Общее мнение после этих визитов склонялось к тому, что принцесса чересчур смугла и дурно воспитана. Однако поговаривают, что она сумела вывезти из Кашпура малую часть драгоценностей своего покойного отца, но что даже эта малая часть так велика, что сравнима с сокровищами английской короны.
В один из промозглых лондонских вечеров лорд пригласил принцессу в свою спальню.
Увидев своего покровителя, Лакшмирани огорчилась: он был куда бледнее, чем прежде, глаза его запали, и он уже не мог подняться на подушках.
– Мы должны поговорить с тобой, дитя мое! – проговорил лорд тихим, слабым голосом. – Надеюсь, ты позволишь мне так называть тебя, без лишних церемоний, ведь я знал тебя еще ребенком и был другом твоего отца.
– Конечно, милорд! Вы так добры ко мне, как был добр мой батюшка. Вы поистине заменили мне его.
Лорд прикрыл глаза, как бы отметая ее благодарности, и тихо продолжил:
– Болезнь моя безжалостна. Несмотря на все усилия врачей, она усугубляется, и дни мои сочтены…
– Не говорите так, милорд! – запротестовала принцесса. – Господь милостив, и вы еще поправитесь…
– Благодарю тебя за добрые слова, дитя, но мужественный человек должен принимать удары судьбы без жалоб и пустых сожалений. Мне осталось жить совсем недолго, но я не жалею об этом. Я прожил свою жизнь как честный человек и добрый христианин. Однако я должен успеть завершить все важные земные дела, чтобы с легким сердцем предстать перед Создателем. И важнейшее среди этих дел – это забота о твоей судьбе, о твоем благополучии…
– Я за все признательна вам, милорд… вы и так сделали для меня очень много…
– Не перебивай меня, дитя, у меня совсем мало сил! Так вот, беда заключается в том, что я не могу завещать тебе свои имения и доходы – они по закону переходят к моему ближайшему родственнику по мужской линии, графу Дэвису. Конечно, я могу оставить тебе некоторую сумму денег, но этого мало, чтобы обеспечить тебе достойное положение в обществе…
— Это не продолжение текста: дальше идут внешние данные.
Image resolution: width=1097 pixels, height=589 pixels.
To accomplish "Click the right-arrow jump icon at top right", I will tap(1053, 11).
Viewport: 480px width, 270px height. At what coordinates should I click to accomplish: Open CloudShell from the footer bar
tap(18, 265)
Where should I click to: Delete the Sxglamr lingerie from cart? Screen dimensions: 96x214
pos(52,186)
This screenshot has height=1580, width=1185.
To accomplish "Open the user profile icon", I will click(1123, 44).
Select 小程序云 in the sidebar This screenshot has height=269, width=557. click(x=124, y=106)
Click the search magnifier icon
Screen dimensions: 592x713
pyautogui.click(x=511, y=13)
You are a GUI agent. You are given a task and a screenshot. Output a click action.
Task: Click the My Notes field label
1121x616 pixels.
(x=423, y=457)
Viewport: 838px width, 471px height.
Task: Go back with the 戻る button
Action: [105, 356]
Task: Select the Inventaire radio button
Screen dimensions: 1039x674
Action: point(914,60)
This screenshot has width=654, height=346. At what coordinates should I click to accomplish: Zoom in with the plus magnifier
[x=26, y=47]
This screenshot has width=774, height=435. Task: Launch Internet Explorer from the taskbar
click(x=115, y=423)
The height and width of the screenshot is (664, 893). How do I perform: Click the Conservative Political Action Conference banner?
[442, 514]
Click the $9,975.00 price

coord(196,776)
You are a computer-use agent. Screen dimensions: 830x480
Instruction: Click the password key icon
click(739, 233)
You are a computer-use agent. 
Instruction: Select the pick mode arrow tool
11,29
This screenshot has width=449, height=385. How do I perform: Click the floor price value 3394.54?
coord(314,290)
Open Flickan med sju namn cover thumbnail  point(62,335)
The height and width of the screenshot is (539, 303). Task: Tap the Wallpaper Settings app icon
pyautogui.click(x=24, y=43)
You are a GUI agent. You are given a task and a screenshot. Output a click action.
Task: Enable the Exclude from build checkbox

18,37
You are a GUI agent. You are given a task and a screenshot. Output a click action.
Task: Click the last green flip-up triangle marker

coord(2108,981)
– Не беспокойтесь обо мне, милорд!
– Как же я могу не беспокоиться о тебе? Ты – это все, что у меня есть светлого и чистого. Так вот какая мысль возникла у меня на этих днях. Ты ведь знаешь графа Дэвиса, того моего родича, о котором я сейчас говорил?
– Да, я знаю его, – ответила принцесса сухо.
Родственник лорда часто бывал у него в доме, возможно, даже слишком часто, и он не вызывал у нее симпатии. Это был человек не первой молодости, неприятный внешне – с лошадиным лицом и близко посаженными маленькими глазами. Но самое главное – он казался принцессе насквозь фальшивым. Навещая дядюшку и отчаянно заискивая перед ним, за спиной у лорда он всячески злословил о нем и отпускал недостойные шуточки.
– Да, я знаю графа, – повторила принцесса, стараясь не выдать голосом свою неприязнь.
– Так вот, я подумал, что ты будешь наилучшим образом обеспечена, если свяжешь с ним свою судьбу.
– Что вы говорите? – переспросила принцесса Лакшмирани, не веря своим ушам. – Вы хотите, чтобы я вышла за него замуж? Я не ослышалась?
– Именно так! – кивнул лорд. – Мне представляется, что это будет наилучшим решением всех проблем. Ты получишь титул, высокое положение в обществе…
– Но, милорд, я не испытываю к графу никаких чувств!
Из вежливости принцесса не добавила, что в действительности испытывает к нему самые дурные чувства.
– О, это дело поправимое! – возразил ей лорд. – Молодые девушки сами не знают, чего хотят от жизни, для того и существуют их опекуны. Они, с высоты своего жизненного опыта, могут принять за них верное решение, и после девушки понимают их правоту… время наводит порядок во многих семьях…
– Но, милорд…
– Я вижу, дитя мое, что эта мысль для тебя нова и неожиданна. В другой ситуации я посоветовал бы тебе немного подождать, привыкнуть к ней, приглядеться к моему избраннику, узнать его получше, но беда в том, что у меня совсем нет времени. Отпущенный мне срок земной жизни кончается, и я должен поспешить, чтобы достойно обеспечить твое будущее…
Лорд с большим трудом приподнялся на подушках.
– Дай мне руку, дитя мое!
Принцесса послушно подошла к нему и без всякой задней мысли подала ему руку. Лорд схватил ее с неожиданной для умирающего силой и воскликнул:
– Дэвид! Дэвид, иди сюда!
Тут же плотная бархатная портьера в глубине спальни отодвинулась, и из-за нее появился тот самый родственник лорда, о котором тот говорил, – граф Дэвис. На его лошадином лице играла улыбка, близко посаженные глаза горели.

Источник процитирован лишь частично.